Balance sheet, hedging, and capital allocation
IPC reported net debt of $513 million, and Nerguararian said net debt increased by $30 million during the quarter. He added that net debt could rise again in Q2, with deleveraging expected from Q3 or Q4 as Blackrod begins producing and depending on oil prices.
Lundin said IPC expanded its Canadian credit facility to $250 million and extended its maturity to 2028, providing additional flexibility. In online Q&A, Nerguararian said the company aims to “raise and improve liquidity when we don’t need it,” describing the facility increase and extension as a move to maintain ample liquidity.
On hedging, management said benchmark oil hedges covering about 40% of production exposure (WTI and Brent) roll off in June, leaving IPC fully exposed to benchmark prices from July. Nerguararian said IPC recorded $10 million in hedge losses in Q1 because those positions were set at roughly $62 to $68 per barrel, and he indicated Q2 hedge losses could be around $30 million at current prices.
In response to a question from Mark Wilson of Jefferies on Canadian gas, Nerguararian said IPC has 50,000 GJ per day hedged at about CAD 2.7 per GJ (or CAD 2.8 per MCF). He also said IPC realized CAD 2.5 per MCF in Q1, while noting forecasts show lower summer gas prices. Nerguararian added that a longer-term positive is that Blackrod will consume gas, making lower prices a “relatively cheap feedstock gas going forward.”
On shareholder returns, Lundin said IPC has an NCIB in place through December but has prioritized incremental capital spending on production-contributing projects “as opposed to share buybacks” in the current pricing environment while staying focused on bringing Blackrod online. He said the company will continue monitoring conditions and liquidity headroom when considering restarting buybacks.

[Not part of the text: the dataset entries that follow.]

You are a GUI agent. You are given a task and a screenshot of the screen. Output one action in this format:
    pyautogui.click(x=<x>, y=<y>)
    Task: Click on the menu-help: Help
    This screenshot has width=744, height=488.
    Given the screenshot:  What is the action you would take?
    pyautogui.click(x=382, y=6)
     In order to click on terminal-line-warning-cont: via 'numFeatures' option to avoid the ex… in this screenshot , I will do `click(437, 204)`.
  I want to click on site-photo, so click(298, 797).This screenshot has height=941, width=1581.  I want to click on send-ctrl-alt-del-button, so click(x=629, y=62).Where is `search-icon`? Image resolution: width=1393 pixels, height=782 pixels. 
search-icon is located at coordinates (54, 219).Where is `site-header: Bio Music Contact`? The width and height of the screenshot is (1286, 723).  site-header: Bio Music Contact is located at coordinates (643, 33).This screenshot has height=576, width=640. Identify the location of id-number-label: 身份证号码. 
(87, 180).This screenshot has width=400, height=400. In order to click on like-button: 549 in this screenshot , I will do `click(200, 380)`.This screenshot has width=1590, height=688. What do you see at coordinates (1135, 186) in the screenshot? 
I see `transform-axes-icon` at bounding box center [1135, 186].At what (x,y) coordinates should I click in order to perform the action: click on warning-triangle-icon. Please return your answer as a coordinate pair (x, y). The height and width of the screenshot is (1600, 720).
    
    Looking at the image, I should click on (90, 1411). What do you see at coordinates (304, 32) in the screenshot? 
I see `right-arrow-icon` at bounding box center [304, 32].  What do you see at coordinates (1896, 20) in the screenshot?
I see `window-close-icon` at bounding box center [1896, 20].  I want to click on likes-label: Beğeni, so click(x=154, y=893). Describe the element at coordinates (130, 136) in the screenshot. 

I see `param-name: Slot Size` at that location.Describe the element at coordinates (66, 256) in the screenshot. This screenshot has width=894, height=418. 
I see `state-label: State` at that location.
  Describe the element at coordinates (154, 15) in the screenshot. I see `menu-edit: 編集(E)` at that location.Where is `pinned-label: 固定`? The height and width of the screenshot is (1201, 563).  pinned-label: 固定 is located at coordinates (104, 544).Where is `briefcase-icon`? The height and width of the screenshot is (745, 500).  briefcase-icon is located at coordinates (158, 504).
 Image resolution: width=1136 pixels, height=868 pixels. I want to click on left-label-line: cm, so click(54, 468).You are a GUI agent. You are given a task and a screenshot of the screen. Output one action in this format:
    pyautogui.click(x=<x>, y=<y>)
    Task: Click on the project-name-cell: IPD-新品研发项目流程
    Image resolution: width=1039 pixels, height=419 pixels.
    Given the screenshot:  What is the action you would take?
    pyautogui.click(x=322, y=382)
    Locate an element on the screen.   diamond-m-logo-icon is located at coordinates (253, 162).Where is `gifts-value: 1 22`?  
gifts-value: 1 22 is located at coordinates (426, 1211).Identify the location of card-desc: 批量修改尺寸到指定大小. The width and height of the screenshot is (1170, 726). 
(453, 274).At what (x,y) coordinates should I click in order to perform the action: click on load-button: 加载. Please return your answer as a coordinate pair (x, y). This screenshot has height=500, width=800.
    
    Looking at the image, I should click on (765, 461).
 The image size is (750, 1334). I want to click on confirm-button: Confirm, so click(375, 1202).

About International Petroleum TSE: IPCO
International Petroleum Corp is an international oil and gas exploration and production company. It is engaged in the exploration, development, and production of oil and gas. Geographically, the company holds a portfolio of oil and gas production assets and development projects in Canada, Malaysia and France. It is based in Canada and derives revenue from the sales of gas, crude oil, and natural gas liquids, of which key revenue is derived from the sales of crude oil.